## Problems and tasks
1) Please answer these from the Eric Skoglund biography:
(a) On what date was Skoglund born?
(b) Which team drafted him in 2011, and in what round?
(c) For which Cape Cod Baseball League team did he play in 2013?
2) Rewrite the Eric Skoglund biography from "Eric Lawrence Skoglund" through "2014 MLB Draft.", swapping "Kansas City Royals" for "Royals".
3) Continue the Eric Skoglund biography from its last sentence.

## Source extract
Eric Lawrence Skoglund (born October 26, 1992) is an American professional baseball pitcher who is currently a free agent.

Career

Amateur career
Skoglund attended Sarasota High School in Sarasota, Florida. He was drafted by the Pittsburgh Pirates in the 16th round of the 2011 Major League Baseball Draft but did not sign and attended the University of Central Florida (UCF), where he played college baseball. In 2012, he played collegiate summer baseball with the Harwich Mariners of the Cape Cod Baseball League, and returned to the league in 2013 to play for the Bourne Braves. After his junior season, he was drafted by the Kansas City Royals in the third round of the 2014 MLB Draft.

## Given information
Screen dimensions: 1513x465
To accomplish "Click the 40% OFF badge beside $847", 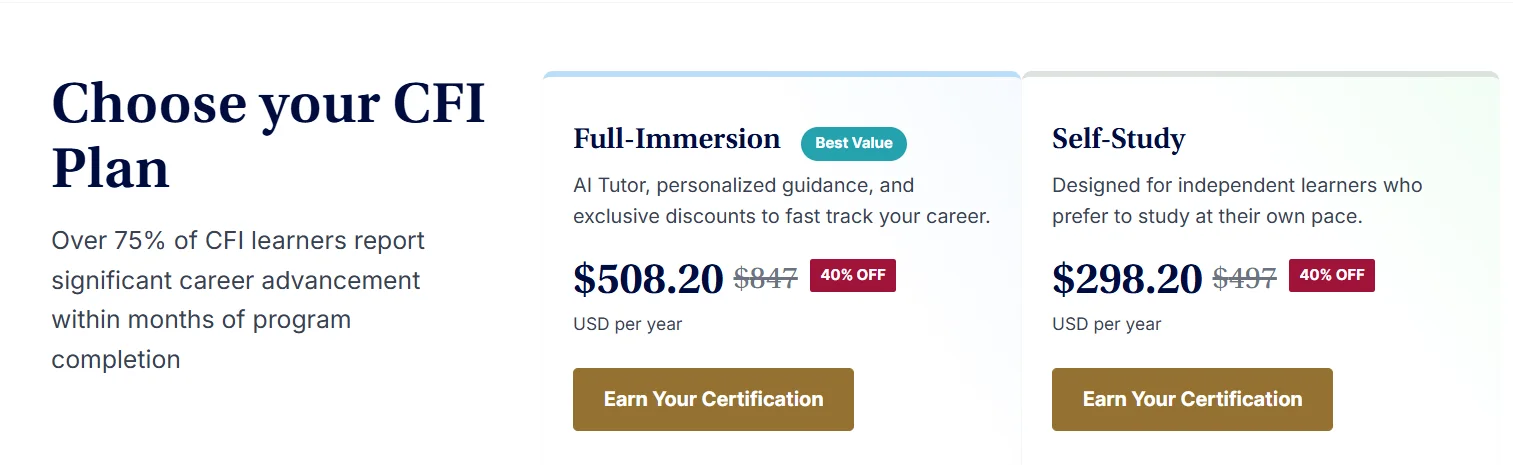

## Responses per task
1)
(a) October 26, 1992
(b) The Pittsburgh Pirates, in the 16th round
(c) The Bourne Braves

2)
Eric Lawrence Skoglund (born October 26, 1992) is an American professional baseball pitcher who is currently a free agent.

Career

Amateur career
Skoglund attended Sarasota High School in Sarasota, Florida. He was drafted by the Pittsburgh Pirates in the 16th round of the 2011 Major League Baseball Draft but did not sign and attended the University of Central Florida (UCF), where he played college baseball. In 2012, he played collegiate summer baseball with the Harwich Mariners of the Cape Cod Baseball League, and returned to the league in 2013 to play for the Bourne Braves. After his junior season, he was drafted by the Royals in the third round of the 2014 MLB Draft.

3)
Professional career
Skoglund made his professional debut with the Idaho Falls Chukars in 2014 and spent the whole season there, going 0–2 with a 5.09 ERA in nine games (eight starts). He pitched 2015 with the Wilmington Blue Rocks where he compiled a 6–3 record and 3.52 ERA in 15 starts and 2016 with the Northwest Arkansas Naturals where he pitched to a 7–10 record and 3.45 ERA in 27 games started.
He started 2017 with the Naturals, but was promoted to the Omaha Storm Chasers after only one start with the Naturals. On May 30, he was called up by the Royals, making his major league debut the same day.

In his major league debut, Skoglund pitched  scoreless innings with five strikeouts, allowing only two hits and one walk in a 1–0 win over  the Detroit Tigers. Skoglund was sent back down to Omaha on June 19, and he spent the remainder of the 2017 season going back and forth between Omaha and Kansas City. In 19 starts for Omaha, he was 4–5 with a 4.11 ERA and in seven games (five starts) for Kansas City, he posted a 1–2 record and 9.50 ERA.

Skoglund began 2018 in Kansas City's opening rotation. He was 1–5 in 9 starts before being placed on the disabled list.

On January 16, 2019, Skoglund was suspended 80 games after testing positive for Ostarine and Ligandrol. He was designated for assignment by the Royals on March 25, 2020.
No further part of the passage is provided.